Le tre classi di illuminazione
La UNI EN 12193 introduce tre classi di illuminazione, calibrate in base al livello competitivo e alla distanza degli spettatori dall’azione di gioco:
- Classe I: competizioni e allenamenti di livello massimo, internazionale e professionistico, con spettatori a grande distanza visiva e necessità di riprese televisive.
- Classe II: tornei e allenamenti di livello regionale o nazionale, con distanza visiva media degli spettatori.
- Classe III: competizioni semplici, generalmente senza spettatori, allenamenti generali e attività sportive scolastiche o ricreative.
Nel calcio, ad esempio, le raccomandazioni prevedono valori di illuminamento generalmente compresi tra 250 e 800 lux in base all’estensione e al livello dell’impianto, mentre per le riprese televisive i valori richiesti salgono a un intervallo tra 1.000 e 1.500 lux — a conferma di quanto le esigenze di broadcasting stiano progressivamente innalzando gli standard prestazionali richiesti agli impianti.
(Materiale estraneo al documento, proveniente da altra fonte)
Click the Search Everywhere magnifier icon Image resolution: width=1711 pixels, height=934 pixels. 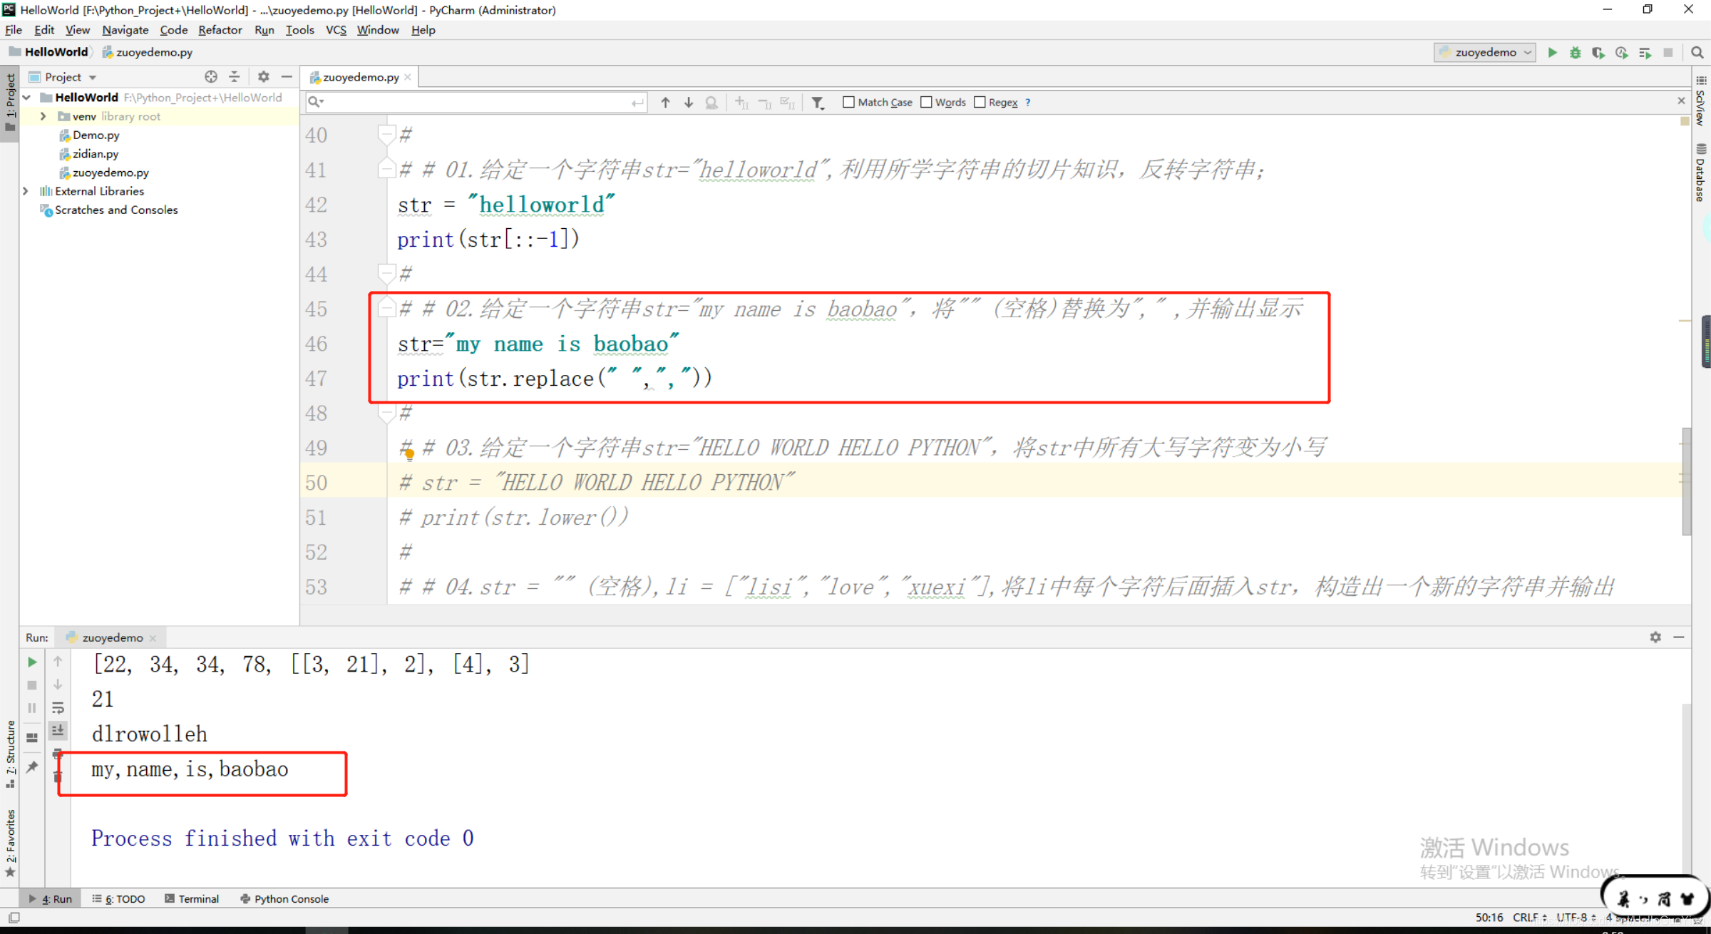pyautogui.click(x=1697, y=52)
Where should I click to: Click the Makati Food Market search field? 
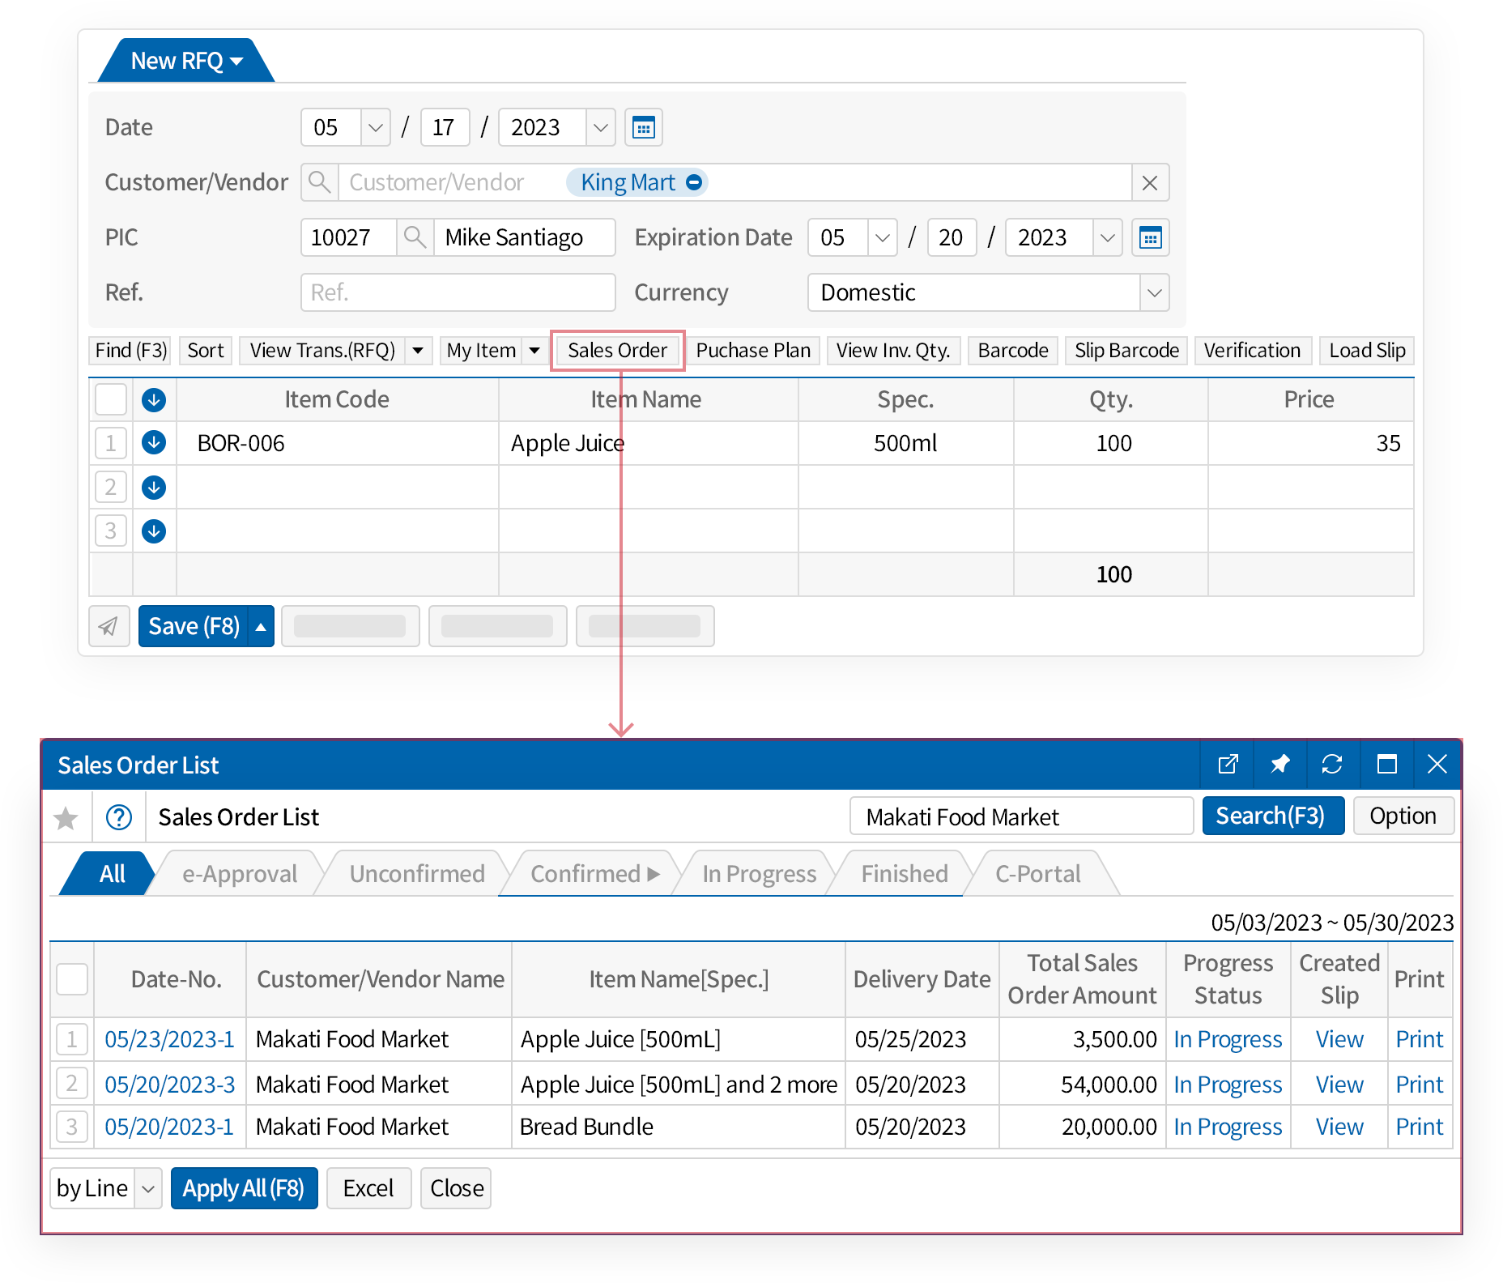(x=1020, y=816)
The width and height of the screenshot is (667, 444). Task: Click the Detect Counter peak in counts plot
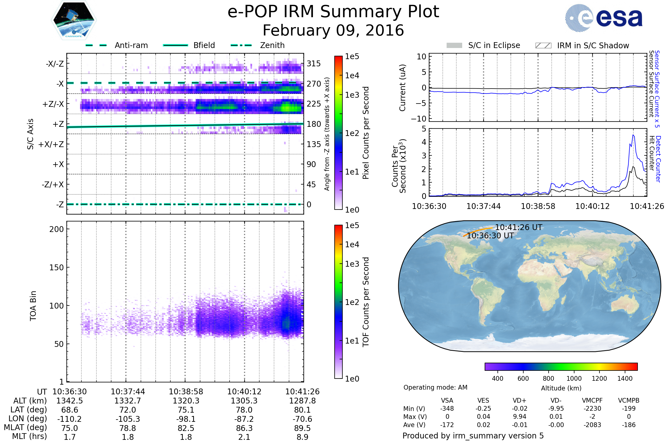pos(633,136)
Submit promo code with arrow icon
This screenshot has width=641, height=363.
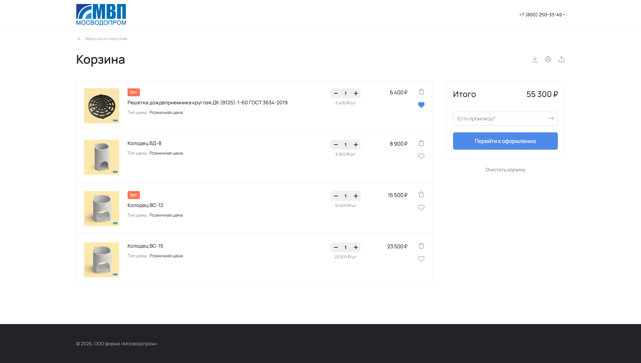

Sostenibilità e controllo della dispersione luminosa
Il tema dell’impatto ambientale degli impianti sportivi è diventato centrale nella progettazione contemporanea. La dispersione di luce verso il cielo e le aree circostanti genera inquinamento luminoso, disturbo per il contesto urbano e consumi energetici superiori al necessario. Le normative indicano che le caratteristiche e l’orientamento degli apparecchi debbano essere tali da limitare al massimo la dispersione del flusso luminoso al di fuori delle superfici di gioco.
A questo si affianca una diffusione crescente di tecnologie di controllo digitale per la gestione avanzata dei sistemi di illuminazione e l’integrazione con fonti energetiche rinnovabili, elementi che stanno ridefinendo l’approccio progettuale agli impianti sportivi di nuova generazione. Progettare oggi l’illuminazione di un impianto sportivo significa conciliare requisiti normativi, esigenze prestazionali e obiettivi di sostenibilità, con un livello di complessità tecnica che continua a crescere di pari passo con l’evoluzione delle produzioni televisive e con l’innalzamento degli standard richiesti dalle federazioni. Una sfida che riguarda da vicino chi si occupa quotidianamente di progettazione e installazione di impianti elettrici e illuminotecnici, chiamato a coniugare conoscenza normativa e capacità di calcolo fotometrico in contesti sempre più esigenti.